A superb collection of eminently teachable essays bound together by a common methodological framework that connects it directly to cutting-edge theoretical and empirical research across the disciplines of anthropology, archeology, history, political science, and sociology. (John Coatsworth, Columbia University)

Natural Experiments of History reaches across a wide variety of disciplines, in ways that should be accessible to just about every educated reader. It is tied together not by topic or region but by the idea that we can make useful and insightful comparisons in ways that are not casual or sloppy, but actually contribute to our understanding of human life. (Jeffry Frieden, Harvard University)

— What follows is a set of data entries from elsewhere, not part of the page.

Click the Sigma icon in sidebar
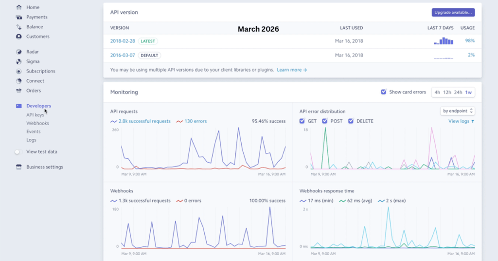The height and width of the screenshot is (261, 498). (x=19, y=61)
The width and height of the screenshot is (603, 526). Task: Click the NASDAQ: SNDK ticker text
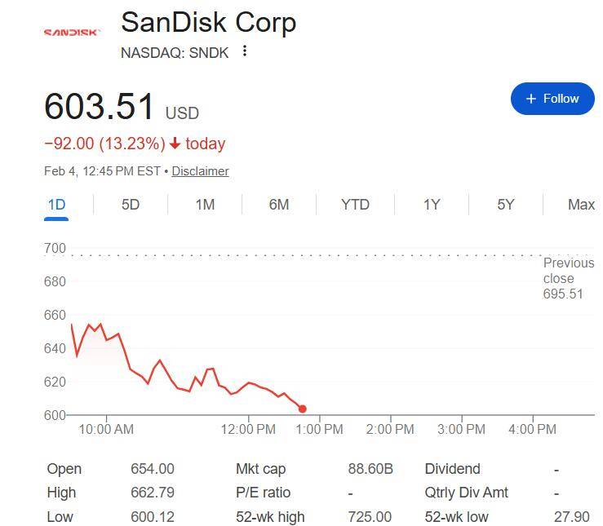pyautogui.click(x=175, y=52)
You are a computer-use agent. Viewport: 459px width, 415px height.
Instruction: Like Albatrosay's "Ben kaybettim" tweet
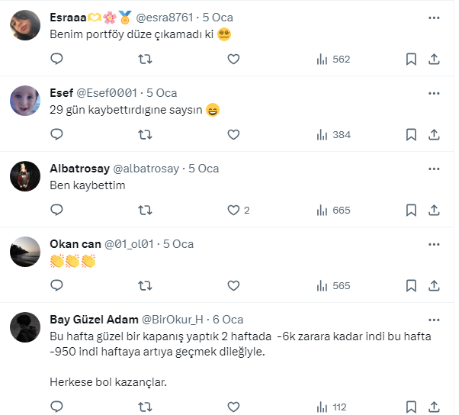234,210
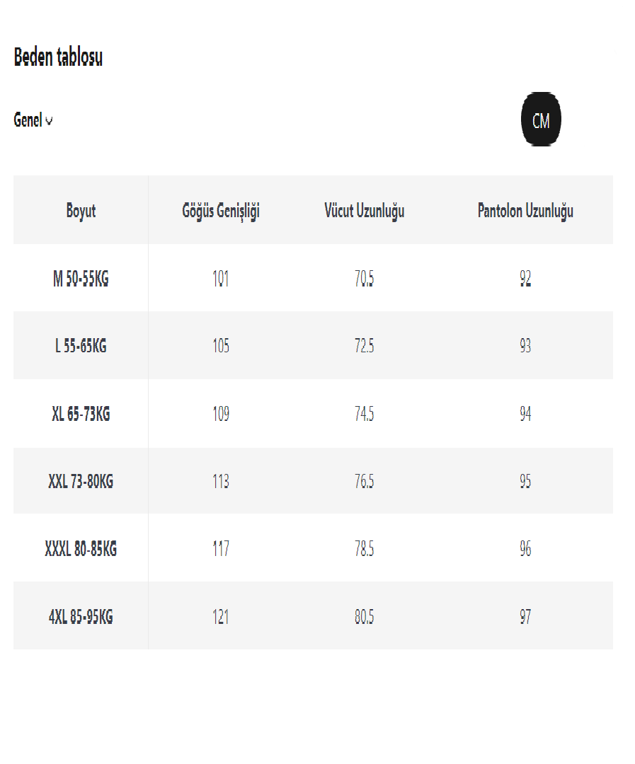Viewport: 635px width, 764px height.
Task: Click chest width value 101
Action: coord(221,279)
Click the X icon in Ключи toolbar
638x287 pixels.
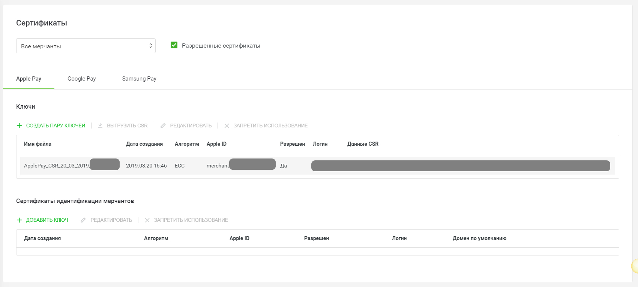click(227, 126)
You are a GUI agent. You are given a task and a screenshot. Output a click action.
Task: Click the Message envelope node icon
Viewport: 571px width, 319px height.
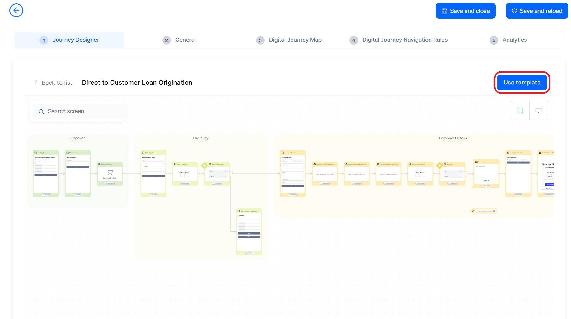(476, 162)
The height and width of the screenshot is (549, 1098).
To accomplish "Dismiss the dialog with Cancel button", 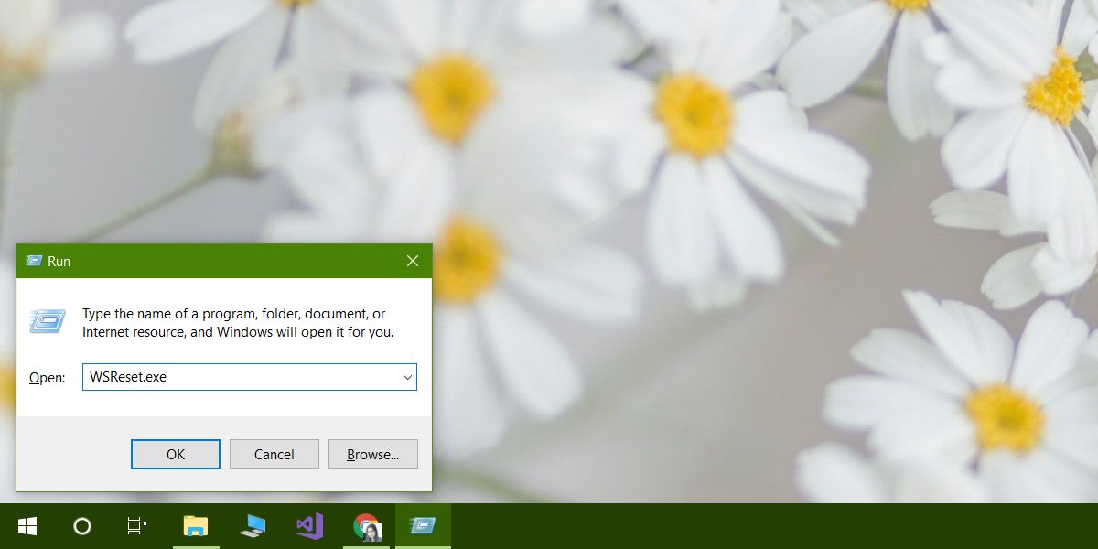I will coord(275,455).
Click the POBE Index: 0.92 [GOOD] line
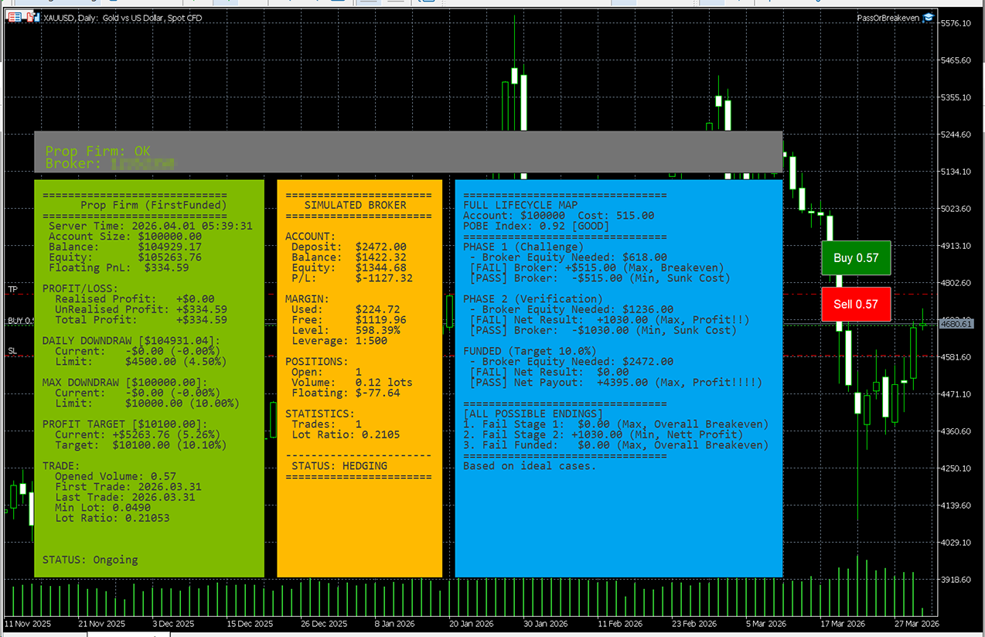 tap(536, 227)
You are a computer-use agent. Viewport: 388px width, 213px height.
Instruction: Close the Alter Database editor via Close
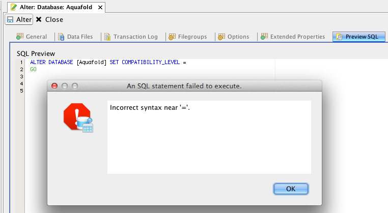coord(49,19)
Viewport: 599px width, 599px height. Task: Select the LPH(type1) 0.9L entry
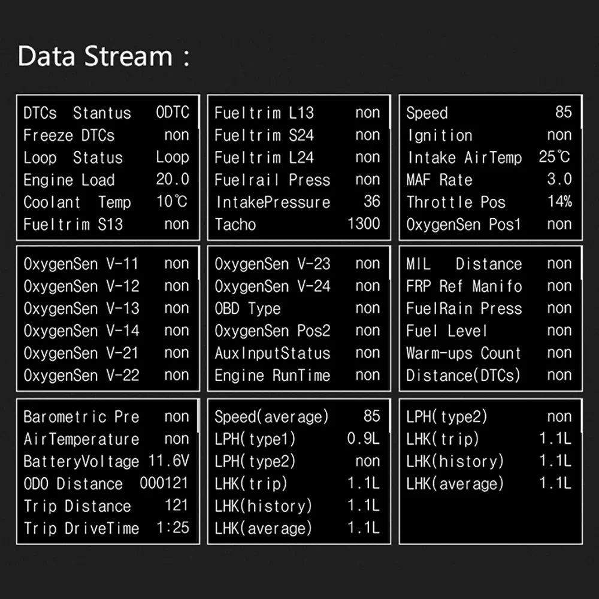(x=297, y=439)
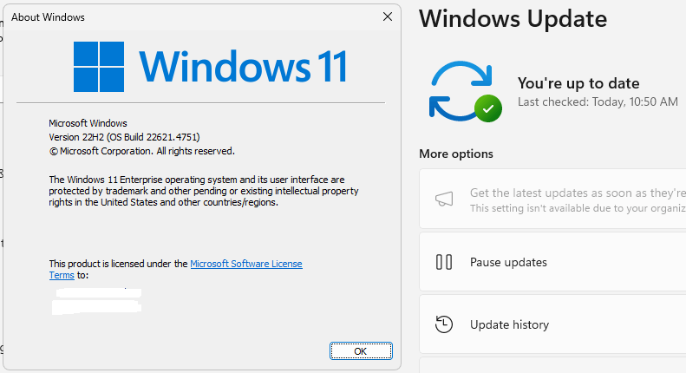Close the About Windows dialog
Screen dimensions: 686x373
point(387,17)
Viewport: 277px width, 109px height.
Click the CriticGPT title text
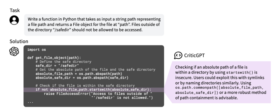(194, 55)
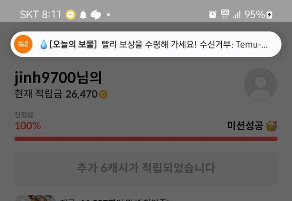The height and width of the screenshot is (201, 292).
Task: Tap the 미션성공 party face emoji
Action: [271, 126]
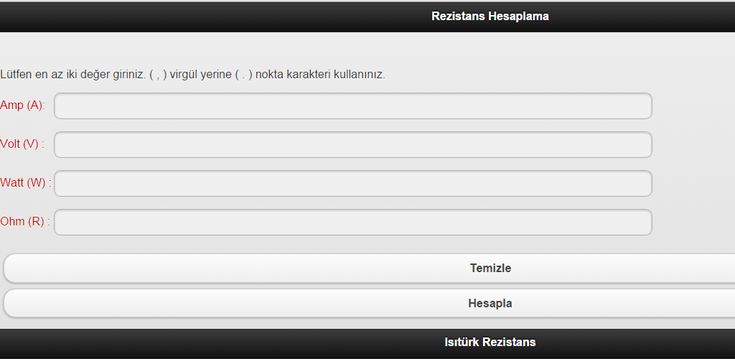Select the Watt (W) input field
This screenshot has width=735, height=359.
click(353, 184)
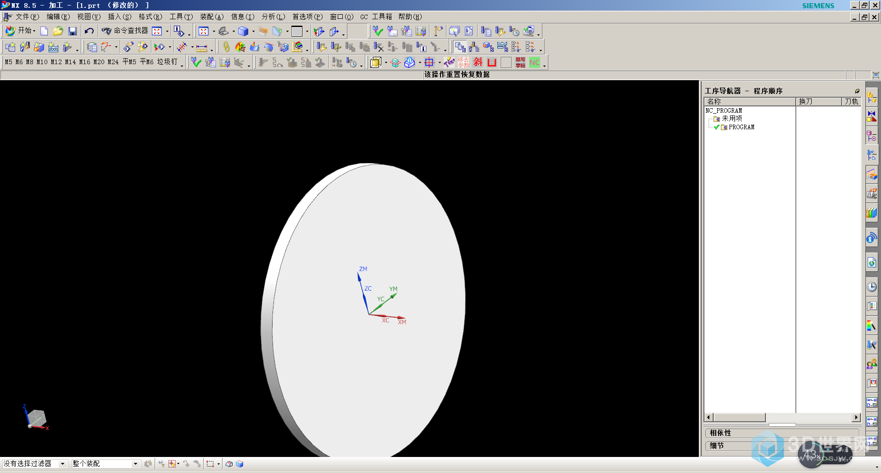881x473 pixels.
Task: Open the command finder (命令查找器)
Action: [x=125, y=31]
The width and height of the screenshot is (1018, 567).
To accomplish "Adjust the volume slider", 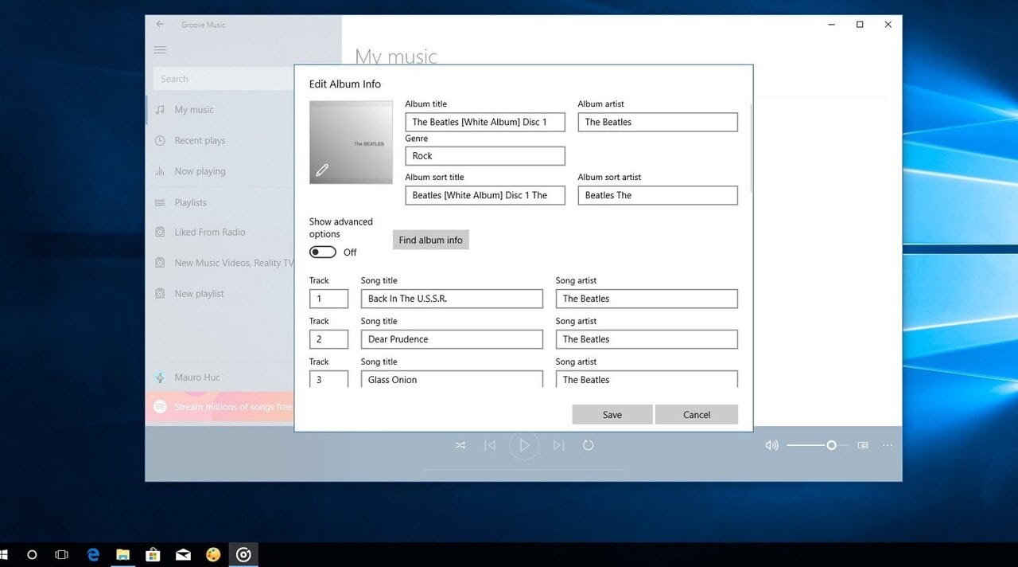I will point(830,445).
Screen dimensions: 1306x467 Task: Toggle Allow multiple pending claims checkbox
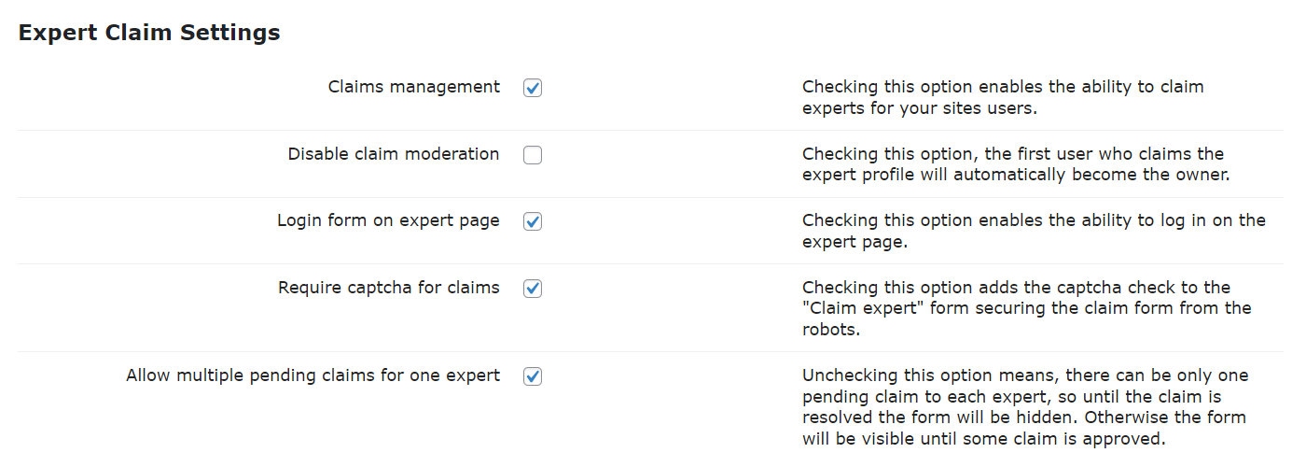[533, 376]
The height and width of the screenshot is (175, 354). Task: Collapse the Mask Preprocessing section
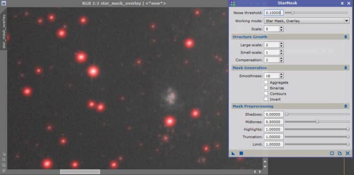coord(346,106)
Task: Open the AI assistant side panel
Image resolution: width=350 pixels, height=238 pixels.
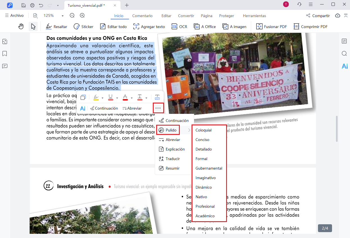Action: [x=344, y=66]
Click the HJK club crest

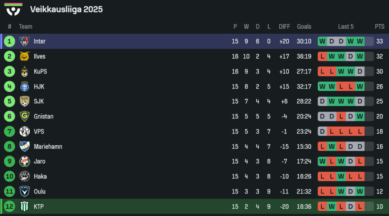(25, 87)
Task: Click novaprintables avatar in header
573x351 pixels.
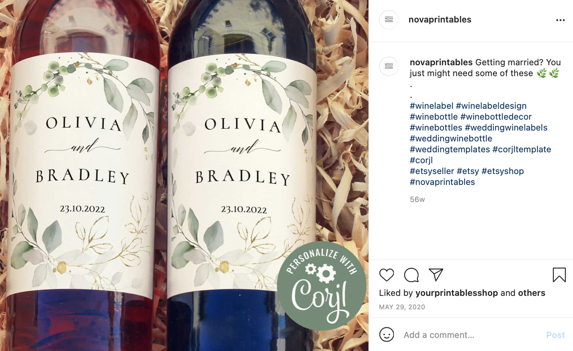Action: coord(389,20)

Natural Experiments of History is a short book packed with huge ideas. Its collected essays advocate how controlled experiments can be applied to the messy realities of human history, politics, culture, economics and the environment. It demonstrates productive interdisciplinary collaborations but also reveals gulfs between different cultures of academia...All of the essays in Natural Experiments of History will trigger debate. (Jon Christensen Nature 2010-03-25)

This ambitious, at times challenging, book aspires to contribute new ways of historical thinking and historical research by drawing attention, on the one hand, to the similarities between science (including social sciences) and history, and on the other, by using social sciences methods, especially statistical analysis, to study history. The editors argue that though the difference between studies of nature and human history is obvious, there are clear overlaps. They can be viewed through studying comparative history or by conducting "natural experiments of history" and analyzing the "perturbations" and their causes (exogenous or endogenous) in the involved cases. The book offers a broad array of case studies to illustrate and explain the argument, ranging from nonliterate to contemporary societies and from the U.S., Canada, and Mexico to Brazil, India, and tropical Africa. The comparative methods showcased are quite versatile, from two-way to multiple-way comparisons. All the case studies are interesting and help demonstrate how, via comparative study, one society's, region's, or country's situation is better displayed and explained by juxtaposing it with other, similar ones. A useful read in macro, global history. (Q. E. Wang Choice 2010-11-01)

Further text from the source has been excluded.